Devant le tollé soulevé par la communauté internationale, particulièrement les États-Unis, le Canada et l’Ukraine, l’Iran a fini par avouer avoir abattu, le 8 janvier dernier, « par erreur » le Boeing 737 d’Ukraine International Airlines quelques minutes seulement après son décollage de Téhéran, tuant les 176 passagers à bord, majoritairement irano-canadiens. Cette tragédie humaine, qui a soulevé une vague de protestations dans le pays, survenait 4 jours après l’assassinat, téléguidé de la Maison-Blanche, du général iranien, Qassem Soleimani – considéré comme le No 2 du régime de la République islamique, soupçonné de préparer « une action d’envergure menaçant des centaines de vies américaines » – lors d’un raid à Bagdad. Même si le président Trump a déclaré ne pas vouloir riposter à l’attaque iranienne de deux bases de soldats américains en Irak en guise de représailles, mais n’ayant fait toutefois aucune victime, la tension entre Washington et Téhéran demeure tout aussi vive ces jours-ci.

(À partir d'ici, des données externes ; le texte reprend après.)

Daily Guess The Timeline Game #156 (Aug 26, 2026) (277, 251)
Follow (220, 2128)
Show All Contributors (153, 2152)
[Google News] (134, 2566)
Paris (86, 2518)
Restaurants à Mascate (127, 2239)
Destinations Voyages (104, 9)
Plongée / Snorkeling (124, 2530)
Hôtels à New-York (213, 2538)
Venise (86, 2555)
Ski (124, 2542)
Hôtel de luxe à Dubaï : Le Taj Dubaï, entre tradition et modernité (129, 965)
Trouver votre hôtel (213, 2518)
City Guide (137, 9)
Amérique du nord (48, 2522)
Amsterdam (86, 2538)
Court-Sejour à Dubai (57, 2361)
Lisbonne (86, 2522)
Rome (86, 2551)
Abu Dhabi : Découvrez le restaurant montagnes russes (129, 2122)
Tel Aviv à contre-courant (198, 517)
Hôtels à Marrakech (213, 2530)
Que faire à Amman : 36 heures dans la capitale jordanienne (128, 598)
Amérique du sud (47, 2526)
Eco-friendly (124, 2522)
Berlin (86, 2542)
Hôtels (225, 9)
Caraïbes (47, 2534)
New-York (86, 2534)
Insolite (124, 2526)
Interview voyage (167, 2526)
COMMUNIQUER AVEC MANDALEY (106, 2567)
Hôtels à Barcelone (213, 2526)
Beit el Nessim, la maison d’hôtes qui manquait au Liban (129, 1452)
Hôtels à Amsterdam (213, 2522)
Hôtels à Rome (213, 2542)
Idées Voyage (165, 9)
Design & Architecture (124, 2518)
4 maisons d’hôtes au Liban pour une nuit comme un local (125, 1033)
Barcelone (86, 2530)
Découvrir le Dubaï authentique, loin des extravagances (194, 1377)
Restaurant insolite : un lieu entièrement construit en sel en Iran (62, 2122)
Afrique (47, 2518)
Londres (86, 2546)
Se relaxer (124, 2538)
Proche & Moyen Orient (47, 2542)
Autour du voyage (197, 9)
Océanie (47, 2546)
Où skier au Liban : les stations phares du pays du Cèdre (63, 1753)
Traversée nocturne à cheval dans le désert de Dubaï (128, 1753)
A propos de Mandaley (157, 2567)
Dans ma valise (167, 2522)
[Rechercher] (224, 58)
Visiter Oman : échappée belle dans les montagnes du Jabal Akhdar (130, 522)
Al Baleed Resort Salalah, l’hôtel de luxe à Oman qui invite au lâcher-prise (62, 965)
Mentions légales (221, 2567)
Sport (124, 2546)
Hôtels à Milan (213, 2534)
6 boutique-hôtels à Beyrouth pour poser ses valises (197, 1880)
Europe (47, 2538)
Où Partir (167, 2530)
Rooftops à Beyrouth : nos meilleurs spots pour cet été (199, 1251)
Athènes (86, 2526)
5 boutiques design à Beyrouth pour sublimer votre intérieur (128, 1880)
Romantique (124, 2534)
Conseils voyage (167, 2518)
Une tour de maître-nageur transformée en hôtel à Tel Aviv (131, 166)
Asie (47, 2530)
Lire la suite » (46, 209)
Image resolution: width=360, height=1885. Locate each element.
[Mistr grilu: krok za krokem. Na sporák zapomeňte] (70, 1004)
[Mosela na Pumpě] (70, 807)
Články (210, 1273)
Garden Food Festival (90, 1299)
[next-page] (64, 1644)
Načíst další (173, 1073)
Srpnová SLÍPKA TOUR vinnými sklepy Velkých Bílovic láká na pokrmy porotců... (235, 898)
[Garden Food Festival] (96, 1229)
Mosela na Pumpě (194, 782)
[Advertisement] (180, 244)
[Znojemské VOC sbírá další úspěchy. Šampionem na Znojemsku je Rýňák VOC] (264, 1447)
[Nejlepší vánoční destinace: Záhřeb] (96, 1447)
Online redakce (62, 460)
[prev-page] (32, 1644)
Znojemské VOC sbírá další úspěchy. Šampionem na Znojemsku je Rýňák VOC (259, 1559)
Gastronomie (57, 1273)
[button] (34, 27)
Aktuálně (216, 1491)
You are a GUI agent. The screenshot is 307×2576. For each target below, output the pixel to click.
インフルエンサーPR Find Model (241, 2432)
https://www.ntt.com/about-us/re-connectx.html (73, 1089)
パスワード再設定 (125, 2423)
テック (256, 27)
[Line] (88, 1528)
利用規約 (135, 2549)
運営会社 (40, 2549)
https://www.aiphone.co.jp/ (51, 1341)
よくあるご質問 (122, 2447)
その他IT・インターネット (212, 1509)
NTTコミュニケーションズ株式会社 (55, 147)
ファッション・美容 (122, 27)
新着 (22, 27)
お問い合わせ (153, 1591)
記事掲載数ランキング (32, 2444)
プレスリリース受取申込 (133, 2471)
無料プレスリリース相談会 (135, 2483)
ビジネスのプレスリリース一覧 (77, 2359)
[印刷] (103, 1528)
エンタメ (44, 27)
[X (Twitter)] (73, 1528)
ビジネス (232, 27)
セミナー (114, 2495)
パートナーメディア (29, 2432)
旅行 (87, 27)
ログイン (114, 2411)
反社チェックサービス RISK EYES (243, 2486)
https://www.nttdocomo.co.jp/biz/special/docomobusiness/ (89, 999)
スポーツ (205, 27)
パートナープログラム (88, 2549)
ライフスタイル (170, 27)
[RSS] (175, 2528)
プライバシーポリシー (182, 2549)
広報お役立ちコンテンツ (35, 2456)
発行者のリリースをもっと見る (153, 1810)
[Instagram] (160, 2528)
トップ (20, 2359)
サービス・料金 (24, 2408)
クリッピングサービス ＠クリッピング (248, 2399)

Ainsi, le département de la défense américaine a déjà envoyé six bombardiers B 52 à la base militaire de Diego Garcia, à plus de 4 000 kilomètres de l’Iran, donc hors de portée des missiles de ce pays. Nul besoin de souligner, à propos, que lors de deux guerres du Golfe, en 1991 pour la libération du Koweit de l’envahisseur irakien et en 2003 pour chasser du pouvoir Saddam Hussein, soupçonné alors de fabrication et de possession d’armes de destruction massive (ADM), la base de Diego fut mise à rude contribution. Du point de vue géostratégique donc, les États-Unis estiment que cette base leur est encore plus indispensable aujourd’hui qu’elle ne l’était durant la guerre froide. Par conséquent, dans les circonstances actuelles, Washington et Londres ne rateraient certainement pas l’occasion de justifier l’existence et la pertinence de la base militaire « dans le combat contre le terrorisme ». Ainsi, au-delà de l’avis consultatif de la Cour internationale de justice en faveur de Maurice, du délai de six mois accordé à la Grande-Bretagne par l’Assemblée générale des Nations unies en mai dernier pour évacuer l’archipel – délai expiré d’ailleurs le 22 novembre dernier et qui n’a pas été respecté –, le climat hypertendu entre Washington et Téhéran ne joue en aucun cas en faveur de notre revendication de souveraineté sur les Chagos.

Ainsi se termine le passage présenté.